Monday, 2 June 2014

Lord Saatchi's Little Helper?



One of the final items on this morning's Today was a discussion of Lord Saatchi's Medical Innovations Bill, which will be presented in the House of Lords this Thursday. 

If passed the bill would allow doctors to experiment with innovative new techniques or drugs on dying patients without the fear of prosecution. It would only happen when all else has failed and when the patients are nearing the end of their life.

If you want to read the case for the bill then there's a piece by Dominic Nutt, the director of communications for the Medical Innovation Bill, in the Telegraph

That paper also reports that the results of a public consultation have revealed overwhelming public and professional support for the bill. 

In fact, were in not for the deeply hostile comments below the line at the Telegraph, you might assume from that paper's reporting that hardly anyone other than public liability lawyers oppose it.  

That doesn't appear to be true though.

If you Google around, you find that there are quite a lot of people opposed to this bill, not just public liability lawyers, and if you want to read  the case against the bill then there's a piece by NHS manager David Hills in the Guardian which puts the other side of the argument.

[Correction: David Hills is now an IT manager, having left the NHS some years ago]. 

Mr Hills also argues against the claims made by the bill's supporters about the level of support there is for its enactment:
The Saatchi bill, driven by a slick social media campaign and its own Twitter account, has been touted as the means by which we will find a cure for cancer, as well other currently incurable diseases. It is claimed to have wide support across the medical profession and patient groups. Unfortunately, evidence shows otherwise, and the pro-Saatchi campaign has been marred by frequent and repeated accusations regarding lack of openness or honesty, either about the campaign and its support, or the real effect this bill would have if passed into law.
I only know all this because I've been checking the story out ever since Evan Davis interviewed a supporter of the Medical Innovations Bill at around 8.52 am. 


The supporter on Today, Professor Sir Michael Rawlins, made the case in favour of the bill so plausibly that I wanted to hear the other side to see what their counter-argument could possibly be to it, and then - having heard both sides - make up my own mind. That opportunity was not granted by Today.

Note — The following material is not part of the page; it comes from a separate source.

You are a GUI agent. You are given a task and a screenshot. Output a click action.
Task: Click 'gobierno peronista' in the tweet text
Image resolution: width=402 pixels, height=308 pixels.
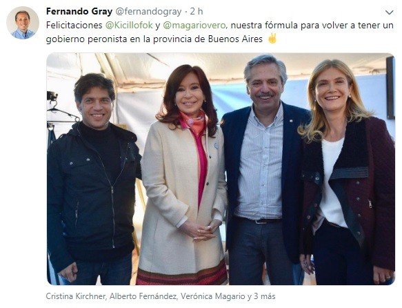[86, 39]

Plus - and this is what really drove me to check it out further - I was taken aback by Evan Davis' complete lack of impartiality during the discussion.

Most of his questions were put from a standpoint that strongly supported the bill (and, if anything, went even further in support of such experimentation than the bill itself), thus reinforcing his guest's argument - which isn't how it should be at all - ...
It surely is the case that we would learn things that would be useful to other patients and people, you know, when their life has all but been taken from them by unfortunate disease, might feel that that is part of why they would like to have experimental treatment?
...and then, even worse, Evan asked about Sir Michael about the opponents of the bill in an incredulous tone - a tone that implied that no one in their right mind could oppose such a sane and sensible measure:
Tell me this. Why is it so controversial? Because you're looking after the patient, you're having a go with things that might help them. Just what is the reason [laughing] why people don't...What are the reservations? 
That's not something I'm imagining, by the way. That tone was definitely there, and it's completely inappropriate from an 'impartial' broadcaster. And the question itself was so loaded against those opponents' point of view as to be a mockery of an 'impartial' question. Unsurprisingly, Sir Michael was very dismissive of their concerns.